Max Heinritz > Posts

Qualified identifiers (QIDs)

For database IDs, I like to use “qualified identifiers” (or “QIDs”) with a schema as follows:

qid:<reserved>:<entity-type>:<unique-identifier>

Examples:

qid::tenant:869e7dad-4e92-4e7c-9325-f2e4bc4cbf7b
qid::user:869e7dad-4e92-4e7c-9325-f2e4bc4cbf7b
qid::organization:1798e34f-2b49-4b73-afbb-9205e5387cb5
qid::location:893febfb-e7ba-4d7c-b576-18f2c907868b

The format is similar to Amazon Resource Names (ARNs) and the more general Universal Resource Name (URN) format.
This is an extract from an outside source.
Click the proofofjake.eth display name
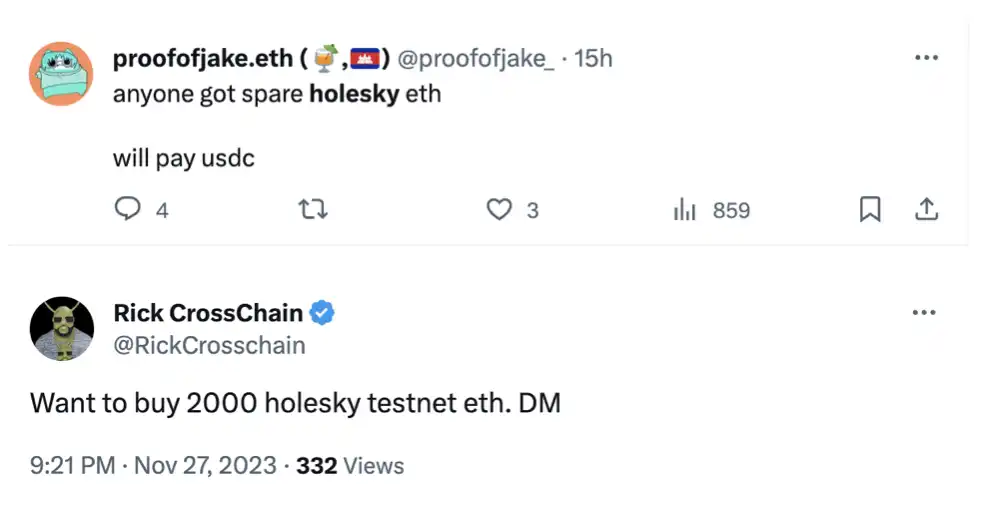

I first learned about the idea from Dana Powers, who introduced something similar at Flexport.

The <unique-identifier> is typically but not necessarily a UUID.

Use cases

QIDs are globally unique and fully qualified, and these properties offer some advantages over plain UUIDs or serial numeric identifiers.

Global lookup – The QID format supports global entity resolution: given a QID, get its value. This is useful for implementing the GraphQL global object specification as well as tooling for developers to quickly load QIDs and traverse associations. This can work across network-isolated services so long as there is a global registry.
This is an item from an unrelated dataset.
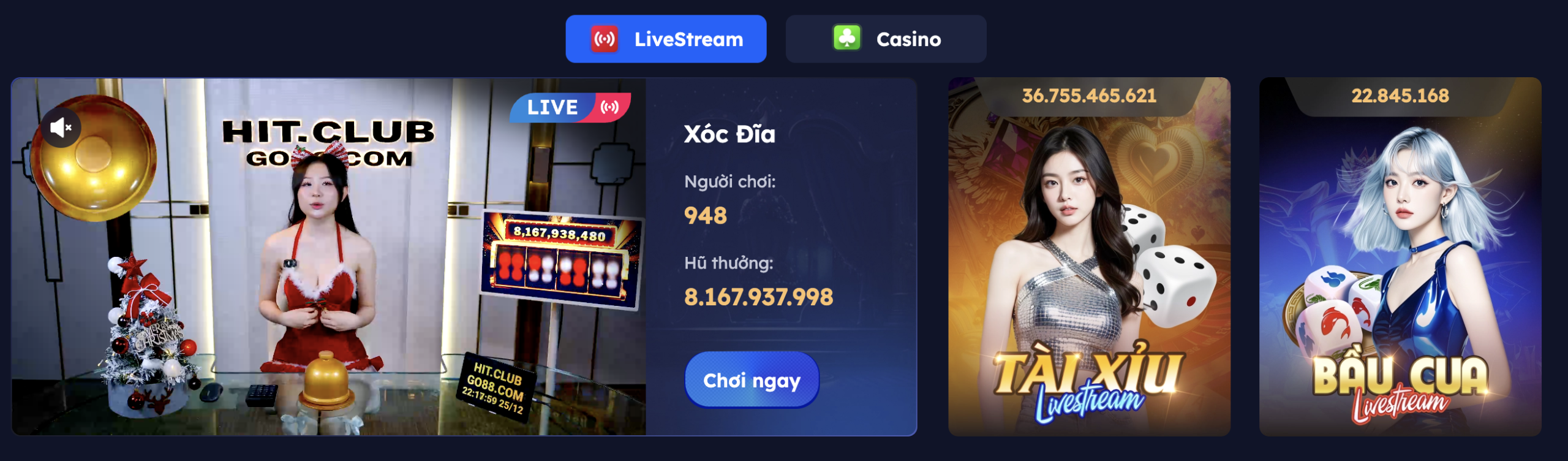Open the Tài Xỉu Livestream game card
This screenshot has width=1568, height=461.
click(x=1089, y=256)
Logs and error messaging – When searching through logs, it’s convenient to filter on a QID and see all logs related to that particular entity. Conversely, if you encounter a QID in a log or error message, it’s easy to resolve it to a value using the global lookup.
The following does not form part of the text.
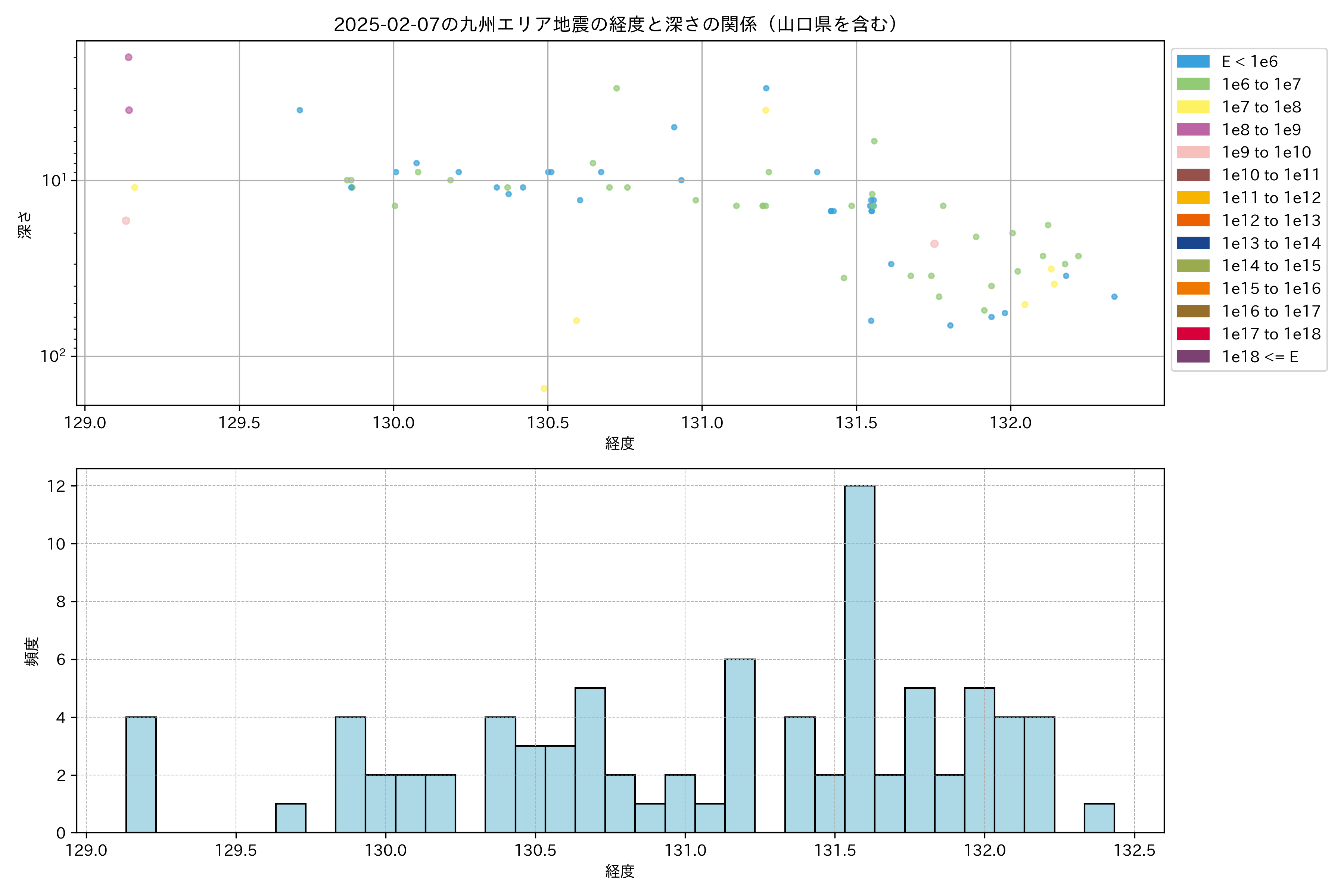Click the tallest histogram bar near 131.5
This screenshot has height=896, width=1344.
point(859,658)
Data analytics – When joining rows from different tables or services, having QID values instead of unqualified identifiers makes it easier to manage and understand the result of complex joins.

Data validation – If you know an association is supposed to be to an entity of a particular type, you can parse QIDs to validate that expectation, even in situations where database-level foreign key constraints are not possible or desired.

Clearer field and column names – The term “id” is overloaded. In the past I’ve seen collisions between the GraphQL global “ID” concept and serial primary database IDs, as well as between the IDs of internal systems and external systems. Or relational database IDs vs Elasticsearch IDs, etc. With QIDs, it’s easier to disambiguate what’s what. In GraphQL-related code, an “id” can be an opaque GraphQL-specific concept, while a “QID” means something different and precise in all parts of the system: GraphQL API, database column names, REST API, gRPC, etc.

Persistence

There are two main persistence options. QIDs can be stored in full in a primary key qid TEXT-type column in Postgres, or just the UUID part can be stored in isolation in a UUID-type column. The latter offers better storage and runtime performance. But it requires additional application logic to construct/deconstruct QIDs from UUIDs and also precludes the possibility of using QIDs as foreign keys, which means losing some of the benefits of qualification. I prefer to use TEXT qid columns and have foreign references also held in columns ending in _qid.

Global look up

Global QID lookup can be implemented with a registry of query services, either gRPC or simply in-memory services within a monolith application.

Having go/ links related to QIDs can be helpful. For example:

For development, it’s nice to have versions that resolve to the development URL path (for example, localhost:4000) go/dqid/<qid> and go/dq/<qid>.

Opaque TypeScript type

A Qid can be represented with an opaque type like this, rather than just be represented as a string:

export type Qid = string & { readonly [$qid]: true };
declare const $qid: unique symbol;

GraphQL custom scalar type

A Qid type can be registered as a GraphQL scalar using something like this on the backend and something like this on the frontend.

Domain prefixes

In some iterations, I’ve used a <service-or-domain-prefix> prior to the entity type. For example, the domain prefixes “ta” (tenant administration) and “nt” (transportation network) could be akin to s3 or ec2 in the AWS ecosystem. So a QID might look like:

qid::ta:tenant:869e7dad-4e92-4e7c-9325-f2e4bc4cbf7b

But the problem with this is that if you want to rearrange code or shift domain boundaries, it involves a data migration when this prefix changes. Whereas with the entity type only, it’s possible to move an entity from one domain to another simply by moving code.